FC Eintracht Bamberg is a German association football club from the city of Bamberg, Bavaria. The footballers are part of a sports club formed on 1 April 2006 out of the union of 1. FC Bamberg and TSV Eintracht Bamberg. With over 1,500 members it is one of the largest sports associations in the Upper Franconia region of the state and has departments for bowling, karate, gymnastics, table tennis, tennis, and volleyball.

History
The two founding clubs initially held discussions around the possibility of a merger in the summer of 2005, but the talks failed when the proposal did not receive the necessary three-quarters majority support of the membership of TSV Eintracht. In January 2006, after another half-year of discussion and lobbying, Eintrachts membership overwhelmingly agreed to the merger, while the membership of FC Bamberg followed suit in March.
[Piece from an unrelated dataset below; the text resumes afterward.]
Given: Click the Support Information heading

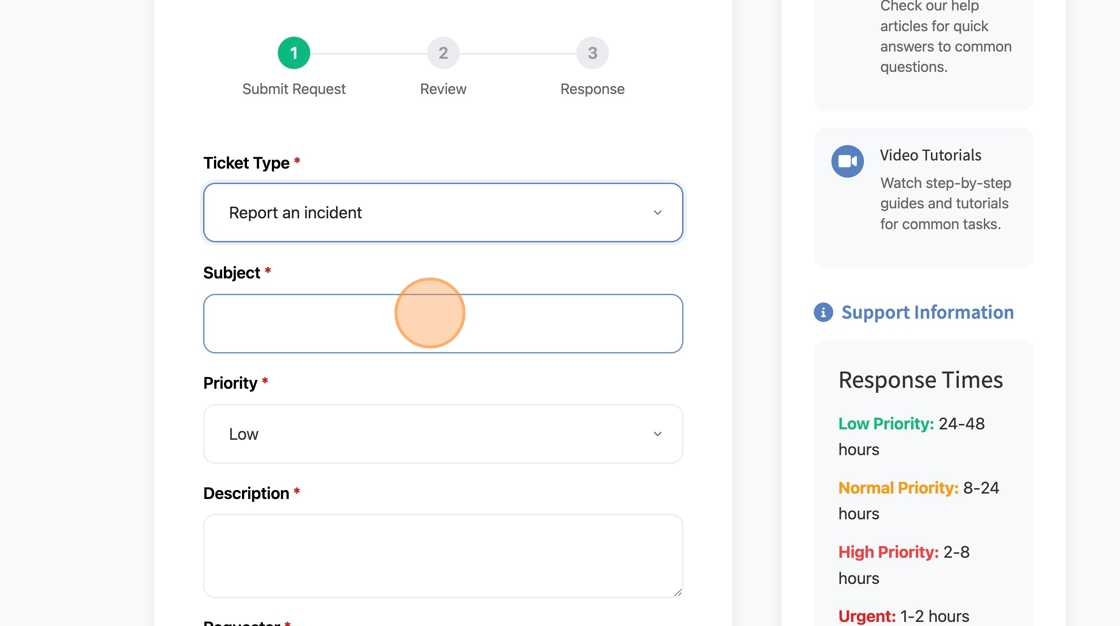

The newly merged side took up the place of FC in the Bayernliga (IV) and earned an unexpectedly good 5th place result. In the following season, the club stayed on course for a top-four finish, which would have meant Regionalliga Süd qualification, for most of the season but failed in the end, finishing fifth again. However, the insolvency of the Sportfreunde Siegen and the fact that the SpVgg Bayreuth was refused a licence meant, Bamberg did still move up to the Regionalliga.Aufstieg Regionalliga Süd (in German) Weltfussball.de, accessed: 13 June 2008

The club finished in mid-table in the 2008–09 Regionalliga season. The club had to declare insolvency at the end of the 2009–10 season and folded. However, a new club was formed immediately under the name of FC Eintracht Bamberg 2010 and entered the Bayernliga for 2010–11.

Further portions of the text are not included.